For purposes of the Offer, Offeror will be deemed to have accepted for payment, and purchased, Shares validly tendered and not properly withdrawn as, if and when Offeror gives oral or written notice to the Depositary of Offeror’s acceptance of the Shares for payment pursuant to the Offer, and from and after the giving of such oral or written notice, whether or not payment for such Shares has yet been made or received, Offeror shall be deemed to be the record and beneficial owner and holder of such Shares for all purposes, including for purposes of determining the owner and holder of record entitled to vote at any special meeting of AATI stockholders convened to vote on the adoption of the Merger Agreement and the approval of the Merger. In all cases, upon the terms and subject to the conditions of the Offer, payment for Shares purchased pursuant to the Offer will be made by deposit of the purchase price for the Shares with the Depositary, which will act as agent for tendering AATI stockholders for the purpose of receiving payment from Offeror and transmitting payment for Shares validly tendered and not properly withdrawn. In all cases, payment for Shares purchased in the Offer will be made only after timely receipt by the Depositary of (1) certificates representing such Shares (“Share Certificates”), or timely confirmation of a book-entry transfer of such Shares into the Depositary’s account at the Book-Entry Transfer Facility (as defined in the Offer to Purchase) pursuant to the procedures set forth in Section 3—“Procedures for Accepting the Offer and Tendering Shares” of the Offer to Purchase, (2) the Letter of Transmittal (or a facsimile thereof), properly completed and duly executed, with any required signature guarantees, or an Agent’s Message (as defined in the Offer to Purchase) in connection with a book-entry transfer, and (3) any other documents required by the Letter of Transmittal.
If any of the conditions to the Offer (see Section 14—“Conditions of the Offer” of the Offer to Purchase) has not been satisfied or waived as of any then scheduled Expiration Date, and if the Merger Agreement has not been terminated in accordance with its terms, the Merger Agreement provides that Offeror shall extend the Offer for periods of up to ten business days each until the date on which all such conditions have been satisfied or waived. However, Offeror is not required to extend the offer beyond June 30, 2012. Offeror may, without the consent of AATI, extend the Offer (1) as required by the Merger Agreement or applicable law (including for any period required by any rule, regulation, interpretation or position of the U.S. Securities and Exchange Commission (the “SEC”) or the staff of the SEC) or (2) in connection with an increase (which we do not anticipate making) in the consideration to be paid pursuant to the Offer so as to comply with the applicable rules and regulations of the SEC. Offeror may, without the consent of AATI, provide a subsequent offering period for the Offer in accordance with Rule 14d-11 of the Securities Exchange Act of 1934, as amended, following an acceptance for payment of Shares in the Offer.
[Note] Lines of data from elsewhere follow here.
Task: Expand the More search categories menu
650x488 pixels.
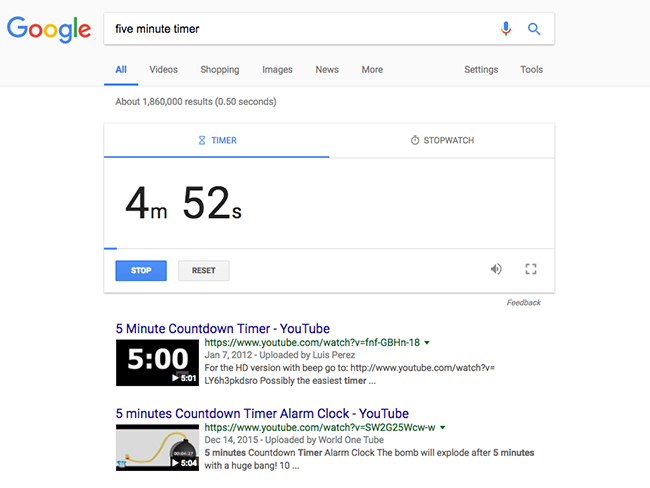Action: [372, 70]
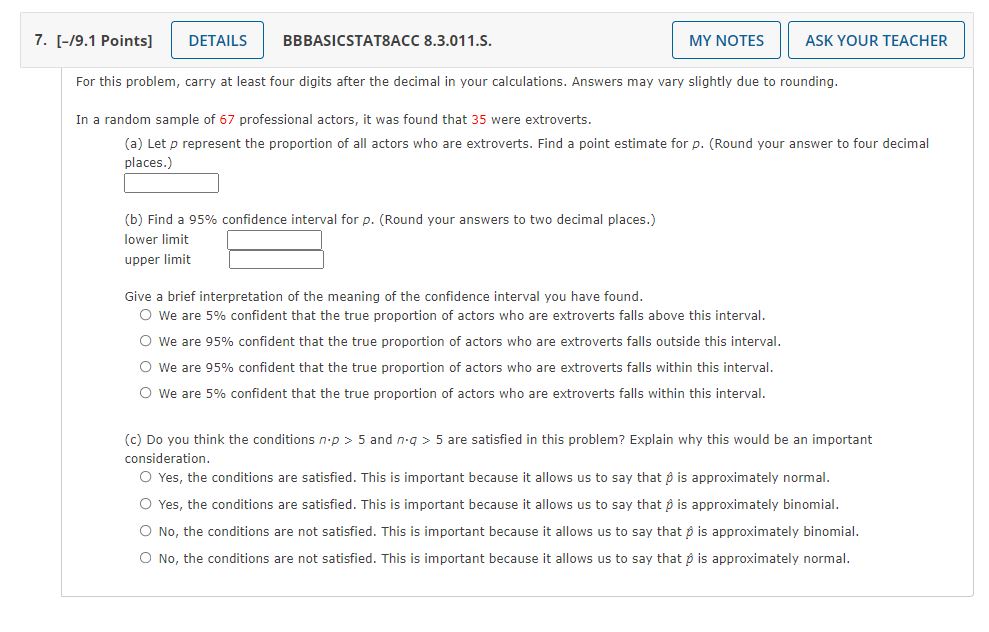989x632 pixels.
Task: Click the 'upper limit' text label
Action: pos(156,259)
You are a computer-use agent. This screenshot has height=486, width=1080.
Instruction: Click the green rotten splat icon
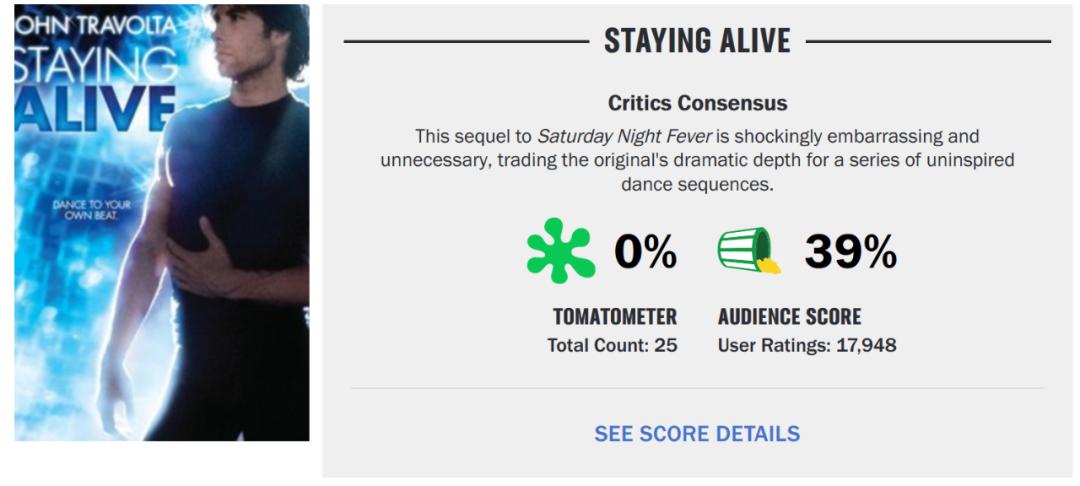click(x=560, y=251)
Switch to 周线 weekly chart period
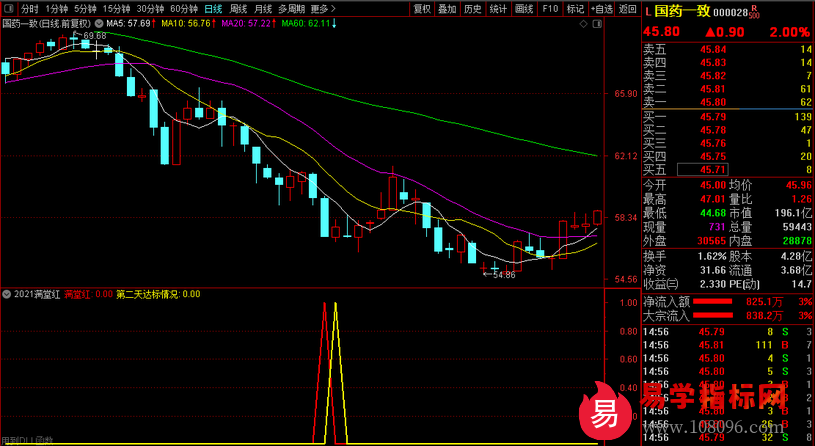 click(x=238, y=9)
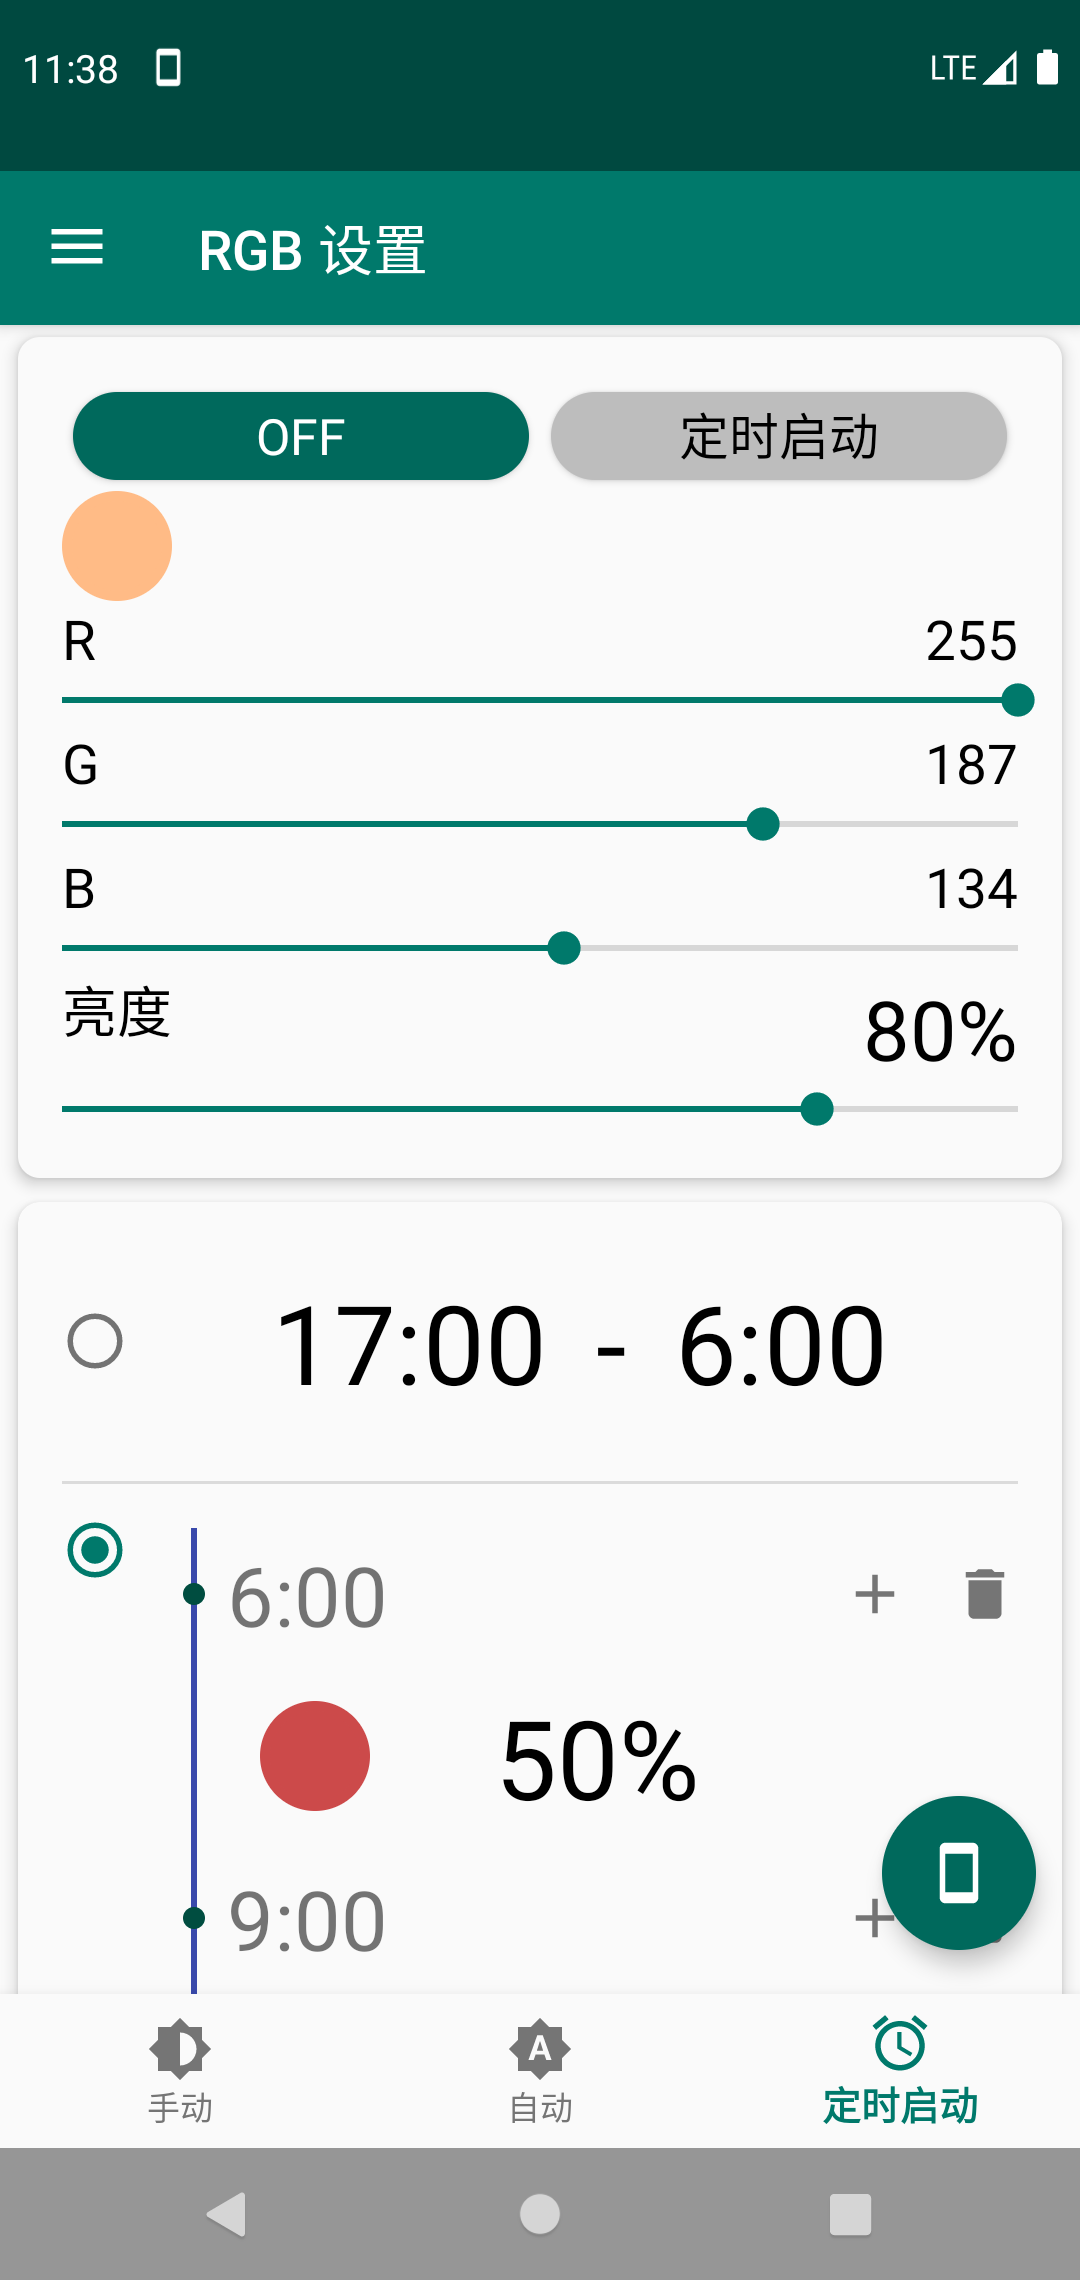Tap the red color circle at 6:00
Viewport: 1080px width, 2280px height.
pos(315,1756)
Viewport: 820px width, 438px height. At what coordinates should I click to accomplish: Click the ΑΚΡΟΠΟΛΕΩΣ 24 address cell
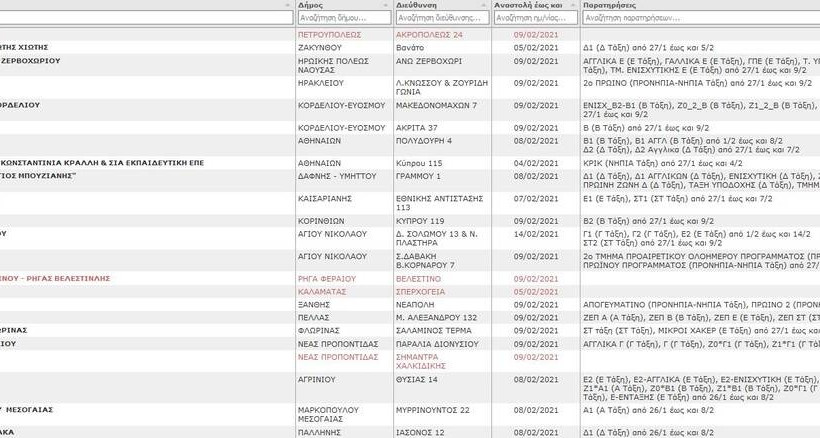pyautogui.click(x=429, y=35)
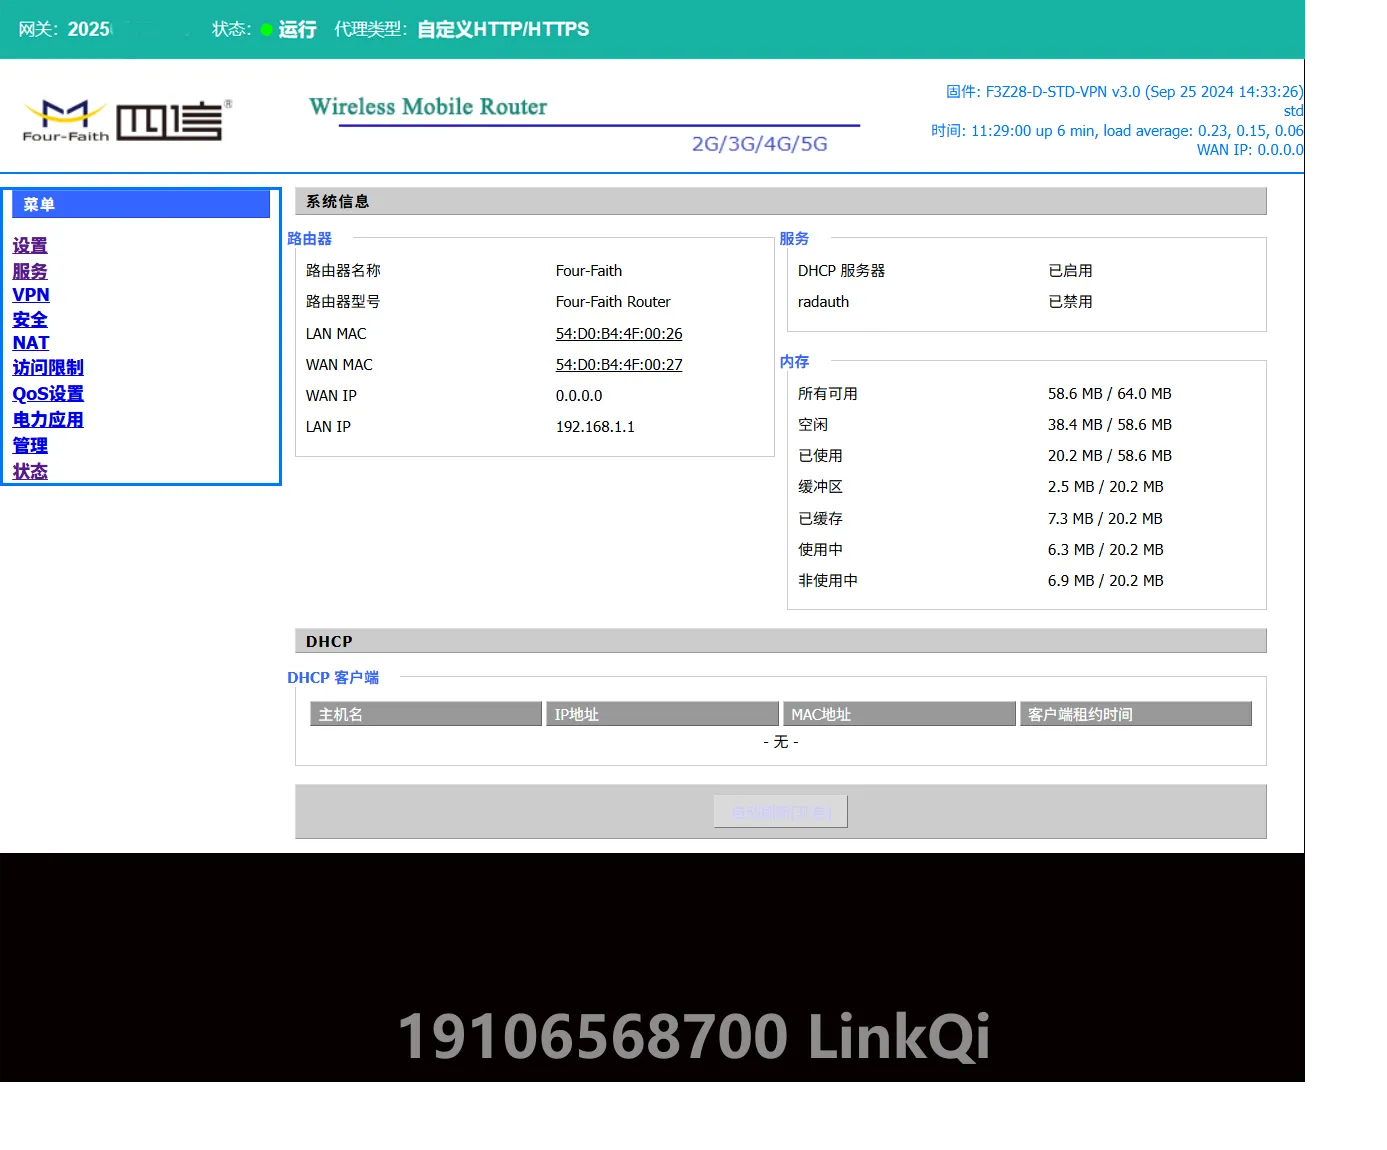Open the 安全 menu link

point(30,319)
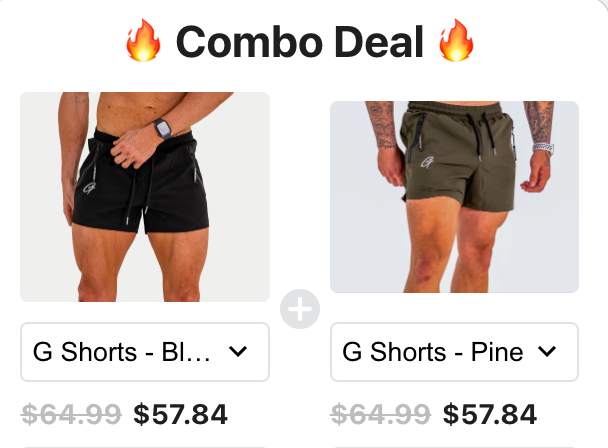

Any extension, delay, termination, waiver or amendment of the Offer will be followed promptly by public announcement. The announcement, in the case of an extension, will be made no later than 9:00 a.m., Eastern Standard Time, on the next business day after the previously scheduled Expiration Date. During any such extension, all Shares previously tendered and not properly withdrawn will remain subject to the Offer, subject to the rights of a tendering stockholder to withdraw such stockholder’s Shares. “Expiration Date” means 12:00 midnight, Eastern Standard Time, at the end of Monday, January 9, 2012, unless and until Offeror has extended the period during which the Offer is open, subject to the terms and conditions of the Merger Agreement, in which event the term “Expiration Date” means the latest time and date at which the Offer, as so extended by Offeror, will expire.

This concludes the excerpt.